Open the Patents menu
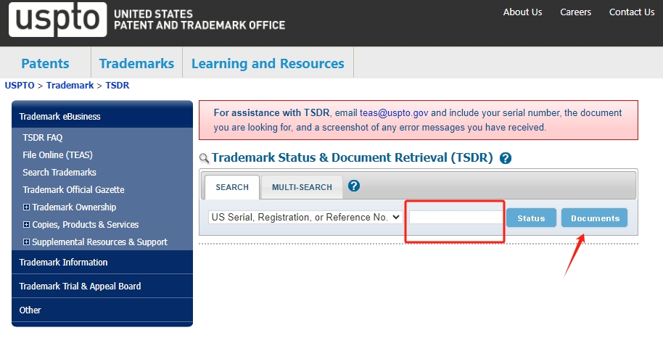This screenshot has height=346, width=663. [x=45, y=63]
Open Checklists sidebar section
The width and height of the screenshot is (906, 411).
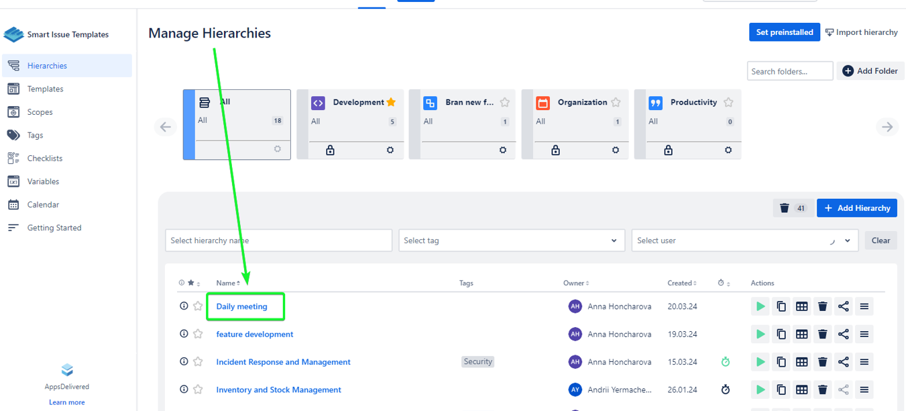[x=45, y=158]
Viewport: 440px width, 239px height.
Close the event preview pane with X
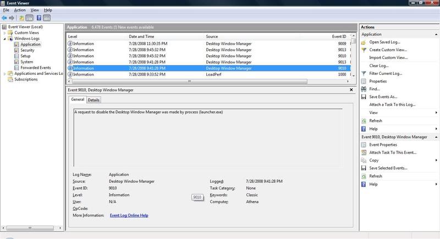point(351,89)
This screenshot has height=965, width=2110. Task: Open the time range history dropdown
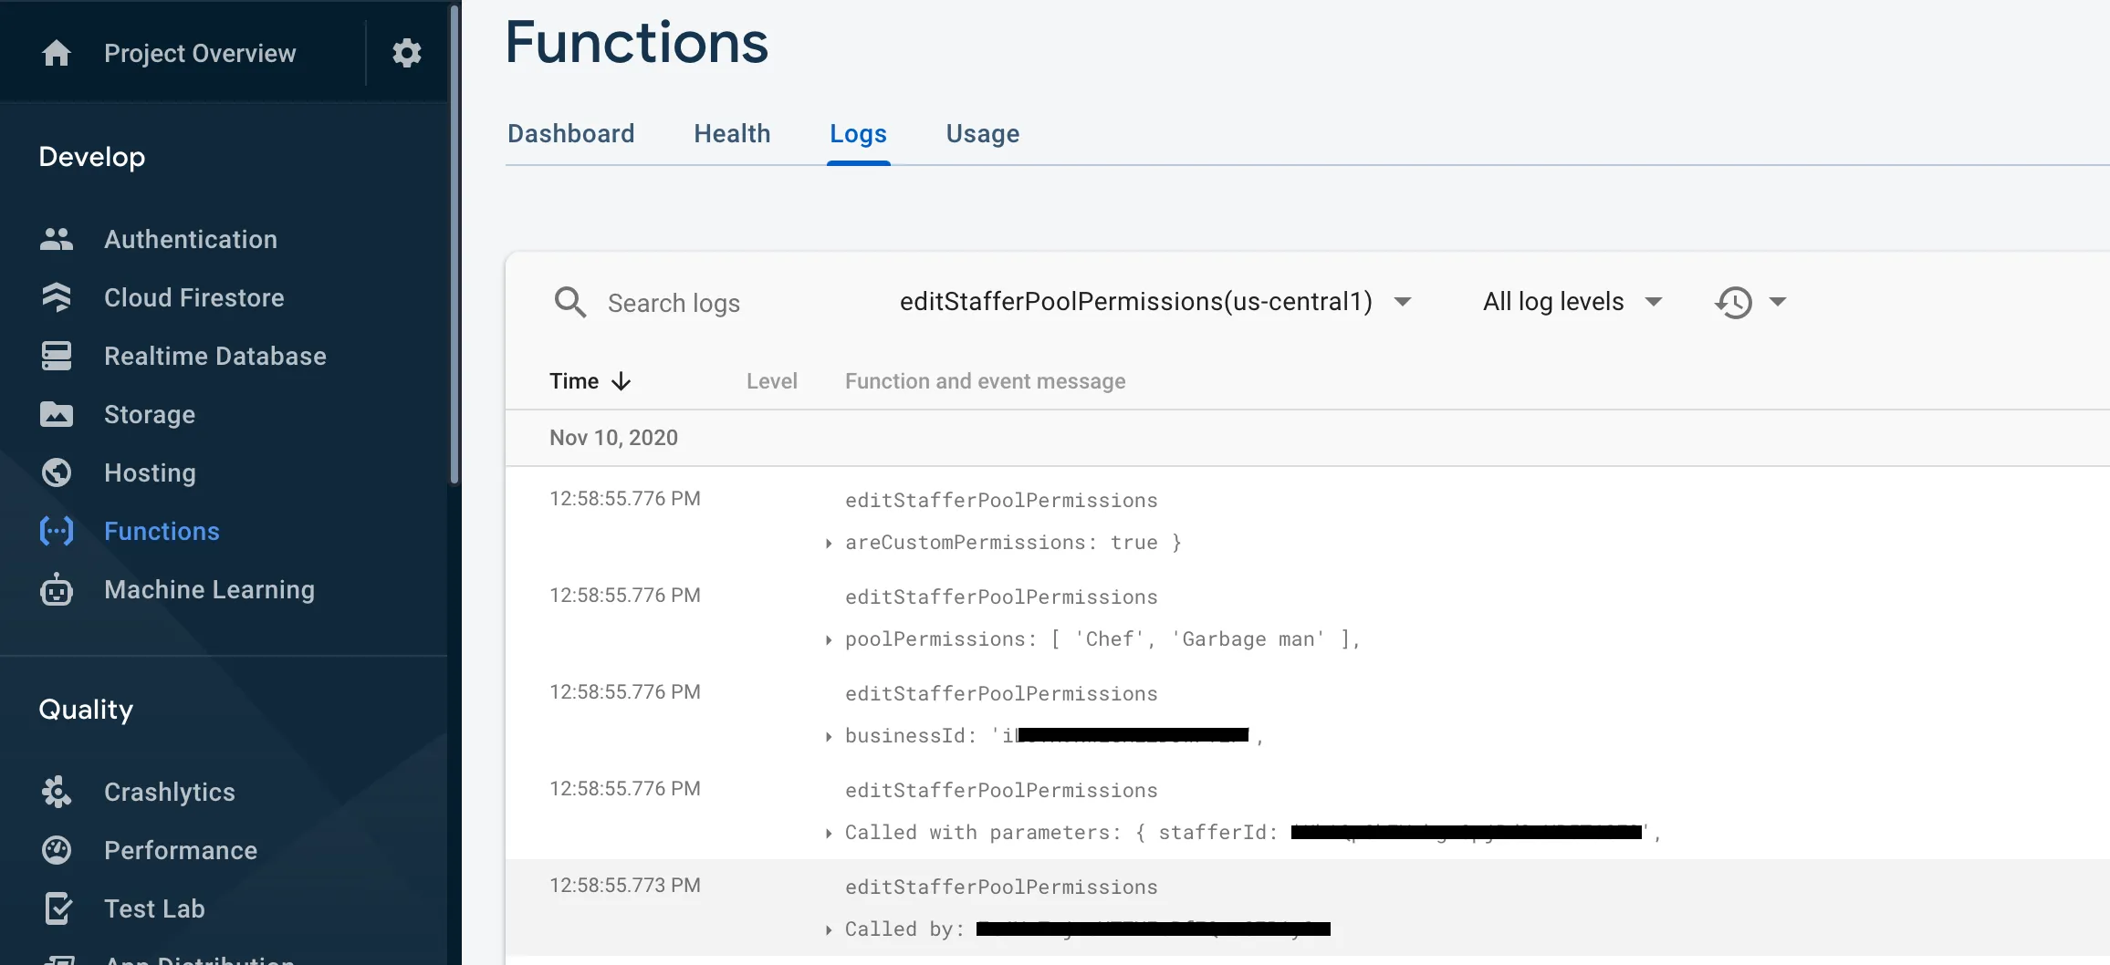1750,302
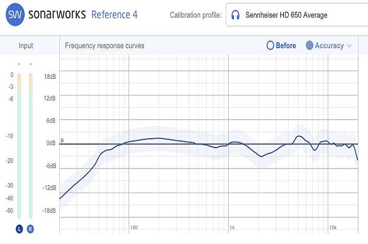This screenshot has width=368, height=244.
Task: Click the 0 marker on the reference line
Action: [62, 141]
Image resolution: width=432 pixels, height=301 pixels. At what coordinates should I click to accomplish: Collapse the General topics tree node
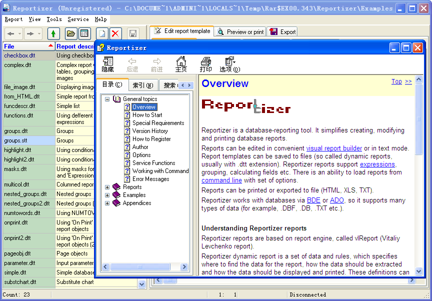[x=107, y=99]
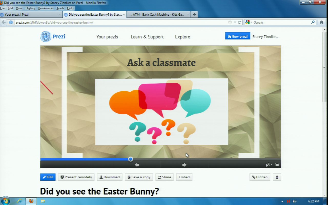Open the Firefox home page

point(321,22)
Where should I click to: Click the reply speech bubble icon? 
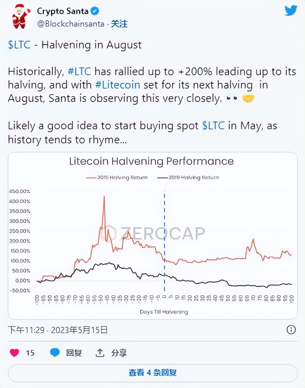coord(55,353)
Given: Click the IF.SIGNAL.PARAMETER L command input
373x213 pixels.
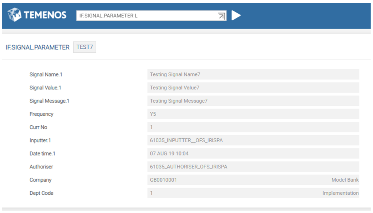Looking at the screenshot, I should tap(146, 16).

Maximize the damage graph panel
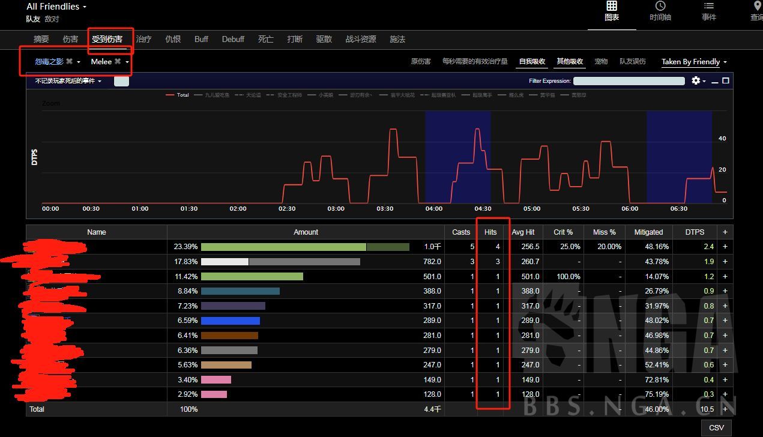click(725, 80)
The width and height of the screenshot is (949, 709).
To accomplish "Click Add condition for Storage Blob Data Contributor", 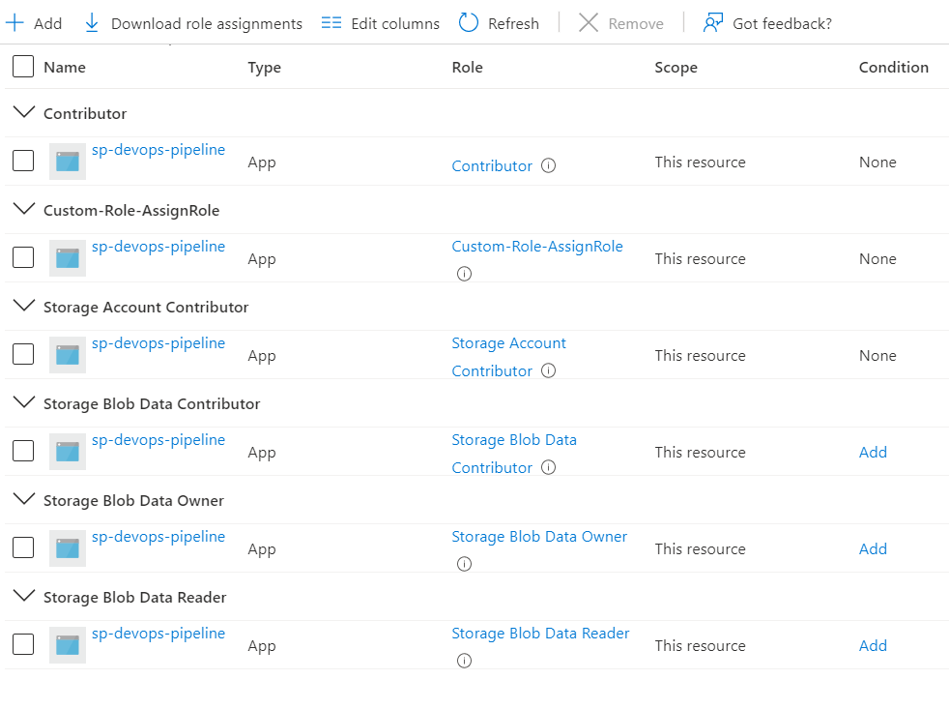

——

*Goal of the exercise:* Extract, character for character, every line from the one that holds "Given: Click the" through the end of the entries above. Include both boundary lines and no pictures.

*Task answer:*
Given: Click the IF.SIGNAL.PARAMETER L command input
373x213 pixels.
Looking at the screenshot, I should tap(146, 16).

Maximize the damage graph panel
click(725, 80)
The width and height of the screenshot is (949, 709).
To accomplish "Click Add condition for Storage Blob Data Contributor", 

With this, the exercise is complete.